TASKS AND EXERCISES:
a) Translate into French the following sentence from the passage on the Spark schema: "AS you can see the field ce_data contains an array."
b) From the passage on the Spark schema, quote the text starting with "AS you can see" and going on through "cd_latest_state: string (nullable = true)".
c) According to the passage on the Spark schema, with what is Apache Spark used to read in the JSON?

AS you can see the field ce_data contains an array.

When I read in the JSON in Apache Spark with Databricks I get the following printSchema()

root
 |-- cd_created_date: string (nullable = true)
 |-- cd_jurisdiction: string (nullable = true)
 |-- cd_last_modified: string (nullable = true)
 |-- cd_last_state_modified_date: string (nullable = true)
 |-- cd_latest_state: string (nullable = true)
 |-- cd_reference: long (nullable = true)
 |-- cd_security_classification: string (nullable = true)
 |-- cd_version: long (nullable = true)
 |-- ce_case_data_id: long (nullable = true)
 |-- ce_case_type_id: string (nullable = true)
 |-- ce_case_type_version: long (nullable = true)
 |-- ce_created_date: string (nullable = true)
 **|-- ce_data: string (nullable = true)**
 |-- ce_description: string (nullable = true)
 |-- ce_event_id: string (nullable = true)
 |-- ce_event_name: string (nullable = true)
 |-- ce_id: long (nullable = true)

PROVIDED MATERIAL:
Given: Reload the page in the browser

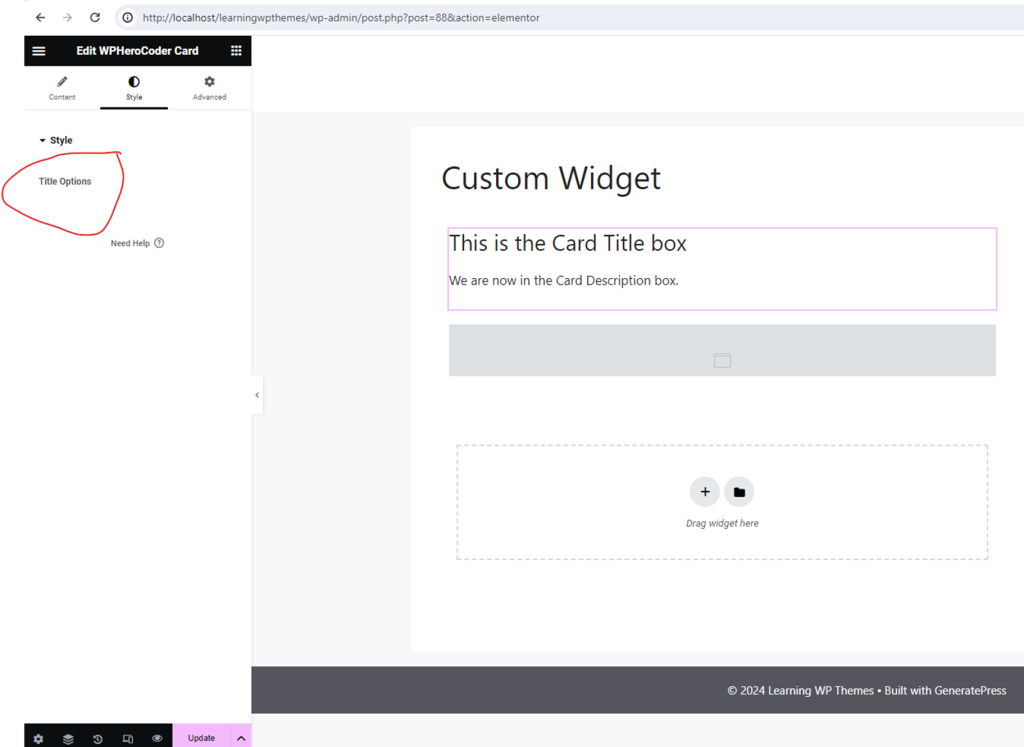Looking at the screenshot, I should pos(94,16).
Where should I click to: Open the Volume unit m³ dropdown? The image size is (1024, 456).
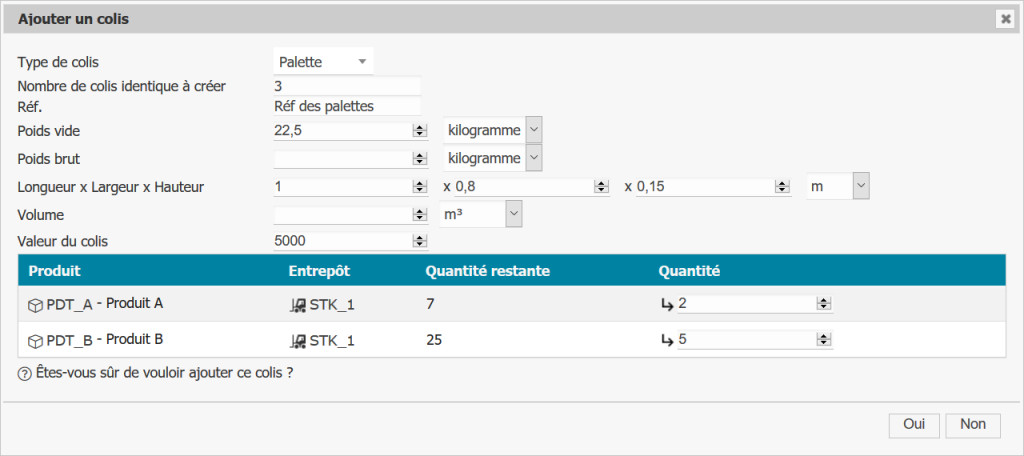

OUTPUTS:
a) Comme vous pouvez le voir, le champ ce_data contient un tableau.

b)
AS you can see the field ce_data contains an array.

When I read in the JSON in Apache Spark with Databricks I get the following printSchema()

root
 |-- cd_created_date: string (nullable = true)
 |-- cd_jurisdiction: string (nullable = true)
 |-- cd_last_modified: string (nullable = true)
 |-- cd_last_state_modified_date: string (nullable = true)
 |-- cd_latest_state: string (nullable = true)

c) Databricks.